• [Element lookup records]
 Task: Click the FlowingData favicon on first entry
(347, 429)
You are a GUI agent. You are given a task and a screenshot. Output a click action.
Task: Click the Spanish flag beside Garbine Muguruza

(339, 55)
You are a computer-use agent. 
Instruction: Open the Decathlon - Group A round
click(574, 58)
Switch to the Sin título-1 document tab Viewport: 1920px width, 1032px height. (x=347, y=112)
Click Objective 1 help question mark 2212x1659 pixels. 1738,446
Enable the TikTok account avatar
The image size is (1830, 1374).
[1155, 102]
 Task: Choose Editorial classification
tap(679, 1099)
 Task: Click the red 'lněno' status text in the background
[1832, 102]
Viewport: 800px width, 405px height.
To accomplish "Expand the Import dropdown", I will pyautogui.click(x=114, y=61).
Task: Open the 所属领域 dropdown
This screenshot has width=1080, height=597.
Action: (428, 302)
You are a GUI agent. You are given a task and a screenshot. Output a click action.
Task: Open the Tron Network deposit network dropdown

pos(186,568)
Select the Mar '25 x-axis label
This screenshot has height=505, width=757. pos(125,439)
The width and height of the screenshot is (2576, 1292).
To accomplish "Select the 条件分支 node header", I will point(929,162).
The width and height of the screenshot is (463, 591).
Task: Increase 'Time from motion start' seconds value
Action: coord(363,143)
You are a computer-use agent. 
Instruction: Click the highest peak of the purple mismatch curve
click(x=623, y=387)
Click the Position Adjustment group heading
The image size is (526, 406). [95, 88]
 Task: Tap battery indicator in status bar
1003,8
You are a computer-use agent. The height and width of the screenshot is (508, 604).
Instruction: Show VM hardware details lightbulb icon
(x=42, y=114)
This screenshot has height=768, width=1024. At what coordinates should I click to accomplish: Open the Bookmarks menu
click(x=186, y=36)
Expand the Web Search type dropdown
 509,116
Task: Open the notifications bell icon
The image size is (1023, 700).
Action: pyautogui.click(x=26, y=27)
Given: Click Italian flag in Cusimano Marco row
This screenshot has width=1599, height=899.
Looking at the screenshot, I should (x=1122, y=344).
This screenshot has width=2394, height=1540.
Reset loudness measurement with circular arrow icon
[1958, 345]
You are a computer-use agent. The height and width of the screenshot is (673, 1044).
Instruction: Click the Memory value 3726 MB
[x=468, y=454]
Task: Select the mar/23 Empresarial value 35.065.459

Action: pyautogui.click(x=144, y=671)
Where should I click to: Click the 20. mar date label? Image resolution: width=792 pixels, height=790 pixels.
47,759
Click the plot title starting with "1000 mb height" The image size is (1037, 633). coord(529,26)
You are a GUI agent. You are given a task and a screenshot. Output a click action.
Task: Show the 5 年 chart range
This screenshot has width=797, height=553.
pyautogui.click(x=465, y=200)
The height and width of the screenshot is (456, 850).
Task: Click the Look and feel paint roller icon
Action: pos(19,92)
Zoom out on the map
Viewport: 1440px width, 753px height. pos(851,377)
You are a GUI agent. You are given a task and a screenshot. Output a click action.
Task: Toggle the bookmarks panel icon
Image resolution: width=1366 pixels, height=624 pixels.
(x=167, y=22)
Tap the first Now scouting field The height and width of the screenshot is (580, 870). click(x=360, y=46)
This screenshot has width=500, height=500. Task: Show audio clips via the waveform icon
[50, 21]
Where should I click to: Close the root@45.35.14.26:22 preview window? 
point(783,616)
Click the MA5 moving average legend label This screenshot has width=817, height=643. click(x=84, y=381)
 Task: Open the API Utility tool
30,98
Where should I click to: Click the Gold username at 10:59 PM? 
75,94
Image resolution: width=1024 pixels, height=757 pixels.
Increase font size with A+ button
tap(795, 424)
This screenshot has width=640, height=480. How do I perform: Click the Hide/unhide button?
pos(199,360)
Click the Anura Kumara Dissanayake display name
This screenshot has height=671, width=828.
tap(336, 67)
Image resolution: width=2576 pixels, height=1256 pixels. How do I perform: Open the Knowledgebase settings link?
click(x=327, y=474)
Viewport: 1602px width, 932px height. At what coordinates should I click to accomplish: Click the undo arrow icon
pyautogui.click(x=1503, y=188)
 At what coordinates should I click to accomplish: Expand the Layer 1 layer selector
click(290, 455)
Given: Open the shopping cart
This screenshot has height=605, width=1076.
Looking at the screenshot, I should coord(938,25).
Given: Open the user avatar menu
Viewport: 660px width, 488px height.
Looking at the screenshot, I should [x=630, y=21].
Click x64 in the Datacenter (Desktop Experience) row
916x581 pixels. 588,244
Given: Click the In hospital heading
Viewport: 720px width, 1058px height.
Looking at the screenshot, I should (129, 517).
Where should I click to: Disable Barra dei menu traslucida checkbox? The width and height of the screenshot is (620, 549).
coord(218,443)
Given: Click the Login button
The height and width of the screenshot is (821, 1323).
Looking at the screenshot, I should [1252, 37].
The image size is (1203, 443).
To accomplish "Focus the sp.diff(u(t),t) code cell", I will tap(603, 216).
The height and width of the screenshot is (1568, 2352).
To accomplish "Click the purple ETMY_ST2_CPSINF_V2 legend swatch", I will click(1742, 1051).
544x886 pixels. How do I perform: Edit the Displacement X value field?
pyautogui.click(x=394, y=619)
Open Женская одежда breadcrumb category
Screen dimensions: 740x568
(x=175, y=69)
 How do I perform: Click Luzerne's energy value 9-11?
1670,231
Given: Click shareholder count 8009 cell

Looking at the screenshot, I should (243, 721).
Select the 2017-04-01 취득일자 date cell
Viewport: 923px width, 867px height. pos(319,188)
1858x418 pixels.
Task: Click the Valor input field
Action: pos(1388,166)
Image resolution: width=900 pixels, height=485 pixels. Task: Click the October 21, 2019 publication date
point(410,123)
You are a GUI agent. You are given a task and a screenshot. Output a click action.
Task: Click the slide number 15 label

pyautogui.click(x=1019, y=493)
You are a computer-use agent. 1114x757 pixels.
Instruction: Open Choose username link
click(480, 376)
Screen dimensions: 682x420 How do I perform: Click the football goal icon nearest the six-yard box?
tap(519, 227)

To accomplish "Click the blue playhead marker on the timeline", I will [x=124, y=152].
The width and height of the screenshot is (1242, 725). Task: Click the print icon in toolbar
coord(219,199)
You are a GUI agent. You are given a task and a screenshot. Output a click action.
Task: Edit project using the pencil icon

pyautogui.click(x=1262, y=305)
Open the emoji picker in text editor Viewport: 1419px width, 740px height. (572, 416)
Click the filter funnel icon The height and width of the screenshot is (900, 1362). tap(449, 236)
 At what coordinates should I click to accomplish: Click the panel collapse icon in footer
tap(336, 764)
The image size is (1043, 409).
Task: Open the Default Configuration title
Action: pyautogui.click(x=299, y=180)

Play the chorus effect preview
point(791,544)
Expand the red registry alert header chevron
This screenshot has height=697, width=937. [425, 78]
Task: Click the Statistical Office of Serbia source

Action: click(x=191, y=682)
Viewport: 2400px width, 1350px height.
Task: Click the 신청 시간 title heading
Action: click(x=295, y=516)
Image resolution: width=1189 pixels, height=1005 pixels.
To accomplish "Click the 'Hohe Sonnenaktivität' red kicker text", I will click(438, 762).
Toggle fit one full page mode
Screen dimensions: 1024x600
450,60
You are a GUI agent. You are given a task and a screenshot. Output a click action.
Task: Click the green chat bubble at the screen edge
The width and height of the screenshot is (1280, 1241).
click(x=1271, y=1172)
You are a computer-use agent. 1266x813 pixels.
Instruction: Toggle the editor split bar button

• [GOAL OF THE EXERCISE] Copy out every line of the listing above with no changes.

• [SOLUTION TO THIS TASK]
 Task: Click the FlowingData favicon on first entry
(347, 429)
You are a GUI agent. You are given a task and a screenshot. Output a click action.
Task: Click the Spanish flag beside Garbine Muguruza

(339, 55)
You are a computer-use agent. 
Instruction: Open the Decathlon - Group A round
click(574, 58)
Switch to the Sin título-1 document tab Viewport: 1920px width, 1032px height. (x=347, y=112)
Click Objective 1 help question mark 2212x1659 pixels. 1738,446
Enable the TikTok account avatar
The image size is (1830, 1374).
[1155, 102]
 Task: Choose Editorial classification
tap(679, 1099)
 Task: Click the red 'lněno' status text in the background
[1832, 102]
Viewport: 800px width, 405px height.
To accomplish "Expand the Import dropdown", I will pyautogui.click(x=114, y=61).
Task: Open the 所属领域 dropdown
This screenshot has width=1080, height=597.
Action: (428, 302)
You are a GUI agent. You are given a task and a screenshot. Output a click action.
Task: Open the Tron Network deposit network dropdown

pos(186,568)
Select the Mar '25 x-axis label
This screenshot has height=505, width=757. pos(125,439)
The width and height of the screenshot is (2576, 1292).
To accomplish "Select the 条件分支 node header", I will point(929,162).
The width and height of the screenshot is (463, 591).
Task: Increase 'Time from motion start' seconds value
Action: coord(363,143)
You are a computer-use agent. 
Instruction: Click the highest peak of the purple mismatch curve
click(x=623, y=387)
Click the Position Adjustment group heading
The image size is (526, 406). [95, 88]
 Task: Tap battery indicator in status bar
1003,8
You are a computer-use agent. The height and width of the screenshot is (508, 604).
Instruction: Show VM hardware details lightbulb icon
(x=42, y=114)
This screenshot has height=768, width=1024. At what coordinates should I click to accomplish: Open the Bookmarks menu
click(x=186, y=36)
Expand the Web Search type dropdown
 509,116
Task: Open the notifications bell icon
The image size is (1023, 700).
Action: pyautogui.click(x=26, y=27)
Given: Click Italian flag in Cusimano Marco row
This screenshot has width=1599, height=899.
Looking at the screenshot, I should (x=1122, y=344).
This screenshot has width=2394, height=1540.
Reset loudness measurement with circular arrow icon
[1958, 345]
You are a computer-use agent. The height and width of the screenshot is (673, 1044).
Instruction: Click the Memory value 3726 MB
[x=468, y=454]
Task: Select the mar/23 Empresarial value 35.065.459

Action: pyautogui.click(x=144, y=671)
Where should I click to: Click the 20. mar date label? Image resolution: width=792 pixels, height=790 pixels.
47,759
Click the plot title starting with "1000 mb height" The image size is (1037, 633). coord(529,26)
You are a GUI agent. You are given a task and a screenshot. Output a click action.
Task: Show the 5 年 chart range
This screenshot has width=797, height=553.
pyautogui.click(x=465, y=200)
The height and width of the screenshot is (456, 850).
Task: Click the Look and feel paint roller icon
Action: pos(19,92)
Zoom out on the map
Viewport: 1440px width, 753px height. pos(851,377)
You are a GUI agent. You are given a task and a screenshot. Output a click action.
Task: Toggle the bookmarks panel icon
Image resolution: width=1366 pixels, height=624 pixels.
(x=167, y=22)
Tap the first Now scouting field The height and width of the screenshot is (580, 870). click(x=360, y=46)
This screenshot has width=500, height=500. Task: Show audio clips via the waveform icon
[50, 21]
Where should I click to: Close the root@45.35.14.26:22 preview window? 
point(783,616)
Click the MA5 moving average legend label This screenshot has width=817, height=643. click(x=84, y=381)
 Task: Open the API Utility tool
30,98
Where should I click to: Click the Gold username at 10:59 PM? 
75,94
Image resolution: width=1024 pixels, height=757 pixels.
Increase font size with A+ button
tap(795, 424)
This screenshot has width=640, height=480. How do I perform: Click the Hide/unhide button?
pos(199,360)
Click the Anura Kumara Dissanayake display name
This screenshot has height=671, width=828.
tap(336, 67)
Image resolution: width=2576 pixels, height=1256 pixels. How do I perform: Open the Knowledgebase settings link?
click(x=327, y=474)
Viewport: 1602px width, 932px height. At what coordinates should I click to accomplish: Click the undo arrow icon
pyautogui.click(x=1503, y=188)
 At what coordinates should I click to accomplish: Expand the Layer 1 layer selector
click(290, 455)
Given: Open the shopping cart
This screenshot has height=605, width=1076.
Looking at the screenshot, I should coord(938,25).
Given: Open the user avatar menu
Viewport: 660px width, 488px height.
Looking at the screenshot, I should [x=630, y=21].
Click x64 in the Datacenter (Desktop Experience) row
916x581 pixels. 588,244
Given: Click the In hospital heading
Viewport: 720px width, 1058px height.
Looking at the screenshot, I should (129, 517).
Where should I click to: Disable Barra dei menu traslucida checkbox? The width and height of the screenshot is (620, 549).
coord(218,443)
Given: Click the Login button
The height and width of the screenshot is (821, 1323).
Looking at the screenshot, I should [1252, 37].
The image size is (1203, 443).
To accomplish "Focus the sp.diff(u(t),t) code cell", I will tap(603, 216).
The height and width of the screenshot is (1568, 2352).
To accomplish "Click the purple ETMY_ST2_CPSINF_V2 legend swatch", I will click(1742, 1051).
544x886 pixels. How do I perform: Edit the Displacement X value field?
pyautogui.click(x=394, y=619)
Open Женская одежда breadcrumb category
Screen dimensions: 740x568
(x=175, y=69)
 How do I perform: Click Luzerne's energy value 9-11?
1670,231
Given: Click shareholder count 8009 cell

Looking at the screenshot, I should (243, 721).
Select the 2017-04-01 취득일자 date cell
Viewport: 923px width, 867px height. pos(319,188)
1858x418 pixels.
Task: Click the Valor input field
Action: pos(1388,166)
Image resolution: width=900 pixels, height=485 pixels. Task: Click the October 21, 2019 publication date
point(410,123)
You are a GUI agent. You are given a task and a screenshot. Output a click action.
Task: Click the slide number 15 label

pyautogui.click(x=1019, y=493)
You are a computer-use agent. 1114x757 pixels.
Instruction: Open Choose username link
click(480, 376)
Screen dimensions: 682x420 How do I perform: Click the football goal icon nearest the six-yard box?
tap(519, 227)

To accomplish "Click the blue playhead marker on the timeline", I will [x=124, y=152].
The width and height of the screenshot is (1242, 725). Task: Click the print icon in toolbar
coord(219,199)
You are a GUI agent. You are given a task and a screenshot. Output a click action.
Task: Edit project using the pencil icon

pyautogui.click(x=1262, y=305)
Open the emoji picker in text editor Viewport: 1419px width, 740px height. (572, 416)
Click the filter funnel icon The height and width of the screenshot is (900, 1362). tap(449, 236)
 At what coordinates should I click to accomplish: Click the panel collapse icon in footer
tap(336, 764)
The image size is (1043, 409).
Task: Open the Default Configuration title
Action: pyautogui.click(x=299, y=180)

Play the chorus effect preview
point(791,544)
Expand the red registry alert header chevron
This screenshot has height=697, width=937. [425, 78]
Task: Click the Statistical Office of Serbia source

Action: click(x=191, y=682)
Viewport: 2400px width, 1350px height.
Task: Click the 신청 시간 title heading
Action: click(x=295, y=516)
Image resolution: width=1189 pixels, height=1005 pixels.
To accomplish "Click the 'Hohe Sonnenaktivität' red kicker text", I will click(438, 762).
Toggle fit one full page mode
Screen dimensions: 1024x600
450,60
You are a GUI agent. You are given a task and a screenshot. Output a click action.
Task: Click the green chat bubble at the screen edge
The width and height of the screenshot is (1280, 1241).
click(x=1271, y=1172)
You are a computer-use agent. 1266x813 pixels.
Instruction: Toggle the editor split bar button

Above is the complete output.